* [WHAT IS BEING ASKED]:
Find the line with "Учні, якими пишаємось (50, 634)" in the entries below. Repeat it, every following line, and the line with "Шкільний громадський бюджет (50, 578)", exactly and with nothing added.

^^^^^^^^

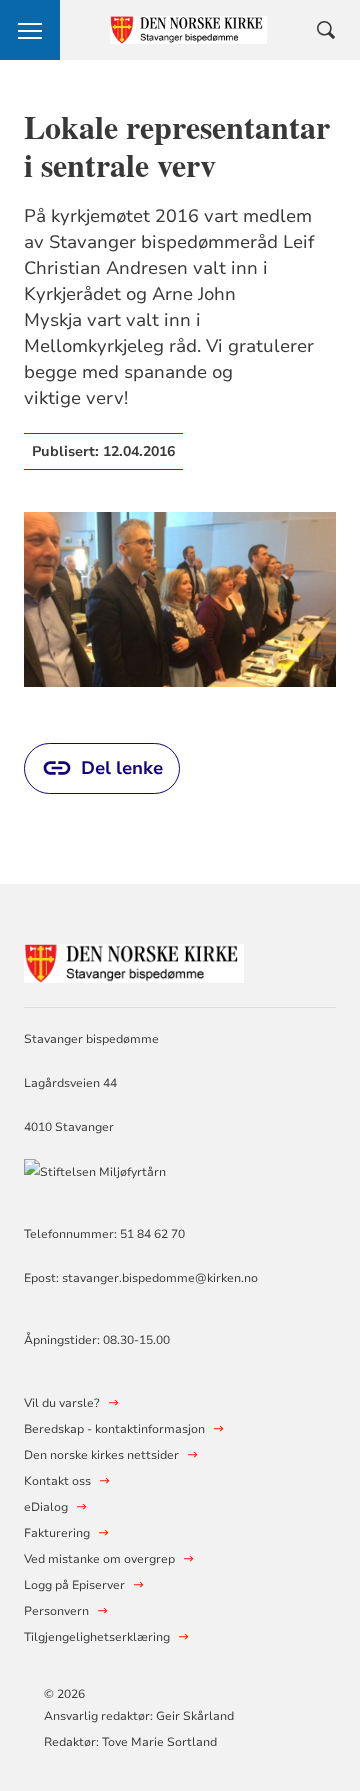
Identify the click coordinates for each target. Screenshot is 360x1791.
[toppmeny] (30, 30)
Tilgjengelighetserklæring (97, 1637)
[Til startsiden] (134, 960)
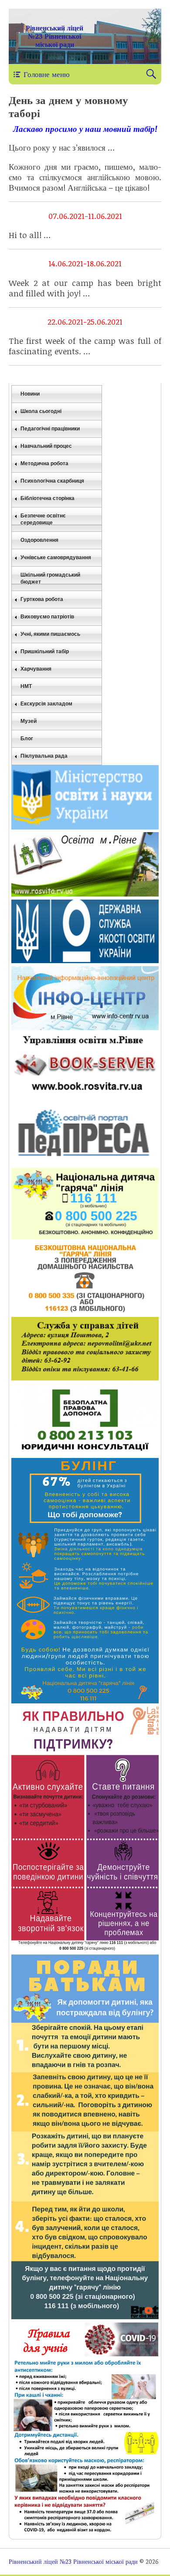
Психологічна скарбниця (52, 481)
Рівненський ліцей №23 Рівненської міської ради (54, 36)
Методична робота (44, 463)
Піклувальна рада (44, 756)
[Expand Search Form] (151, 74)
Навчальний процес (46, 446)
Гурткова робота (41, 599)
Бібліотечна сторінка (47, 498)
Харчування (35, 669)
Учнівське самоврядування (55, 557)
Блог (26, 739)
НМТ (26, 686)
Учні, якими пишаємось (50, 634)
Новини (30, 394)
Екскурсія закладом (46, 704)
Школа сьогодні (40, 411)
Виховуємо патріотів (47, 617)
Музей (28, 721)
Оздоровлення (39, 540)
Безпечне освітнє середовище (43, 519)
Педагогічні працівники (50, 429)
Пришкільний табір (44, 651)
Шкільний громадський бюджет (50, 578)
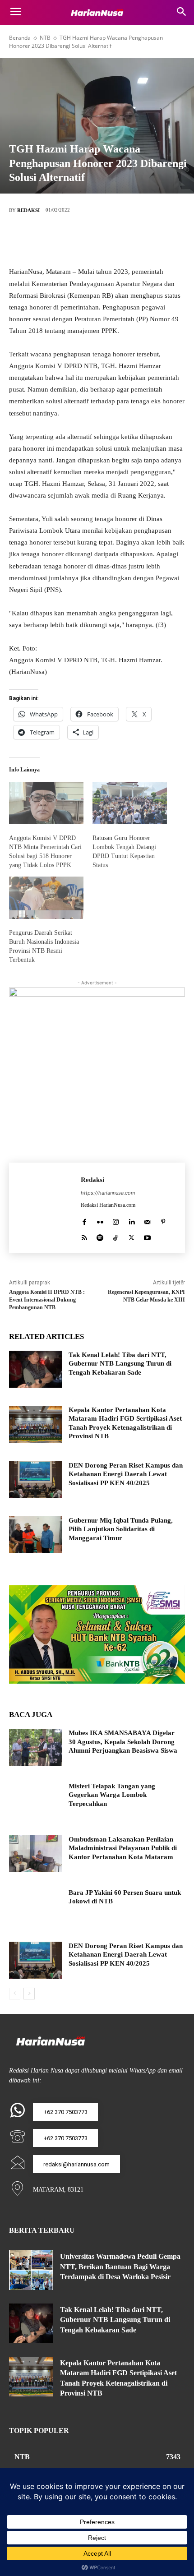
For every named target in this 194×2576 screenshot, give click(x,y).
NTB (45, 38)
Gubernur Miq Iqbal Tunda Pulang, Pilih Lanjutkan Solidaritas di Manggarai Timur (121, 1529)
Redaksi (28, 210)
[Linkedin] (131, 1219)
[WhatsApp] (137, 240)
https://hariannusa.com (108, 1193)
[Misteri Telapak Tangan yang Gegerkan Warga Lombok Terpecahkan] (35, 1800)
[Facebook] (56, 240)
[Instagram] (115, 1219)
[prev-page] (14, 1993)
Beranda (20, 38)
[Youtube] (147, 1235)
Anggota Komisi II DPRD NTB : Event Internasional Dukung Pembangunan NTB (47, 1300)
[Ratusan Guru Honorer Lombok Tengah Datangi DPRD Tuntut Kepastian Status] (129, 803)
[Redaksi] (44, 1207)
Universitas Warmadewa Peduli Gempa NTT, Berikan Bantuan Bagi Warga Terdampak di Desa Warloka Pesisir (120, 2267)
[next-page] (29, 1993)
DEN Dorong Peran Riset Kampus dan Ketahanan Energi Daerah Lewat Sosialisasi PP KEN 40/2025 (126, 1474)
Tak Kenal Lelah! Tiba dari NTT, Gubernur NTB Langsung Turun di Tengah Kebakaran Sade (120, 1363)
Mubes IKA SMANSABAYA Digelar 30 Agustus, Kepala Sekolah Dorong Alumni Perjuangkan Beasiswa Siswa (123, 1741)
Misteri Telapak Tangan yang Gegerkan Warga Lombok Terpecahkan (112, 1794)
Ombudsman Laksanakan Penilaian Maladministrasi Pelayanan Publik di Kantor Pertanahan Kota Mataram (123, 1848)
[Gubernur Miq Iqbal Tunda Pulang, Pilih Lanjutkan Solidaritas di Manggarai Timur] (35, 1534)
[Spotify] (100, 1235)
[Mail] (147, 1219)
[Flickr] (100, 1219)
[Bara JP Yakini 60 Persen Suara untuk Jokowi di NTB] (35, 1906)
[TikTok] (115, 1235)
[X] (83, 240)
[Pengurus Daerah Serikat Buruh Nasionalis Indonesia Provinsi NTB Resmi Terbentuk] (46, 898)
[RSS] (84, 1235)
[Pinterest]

^^^^^^^^

* [TASK RESULT]:
Учні, якими пишаємось (50, 634)
Новини (30, 394)
Екскурсія закладом (46, 704)
Школа сьогодні (40, 411)
Виховуємо патріотів (47, 617)
Музей (28, 721)
Оздоровлення (39, 540)
Безпечне освітнє середовище (43, 519)
Педагогічні працівники (50, 429)
Пришкільний табір (44, 651)
Шкільний громадський бюджет (50, 578)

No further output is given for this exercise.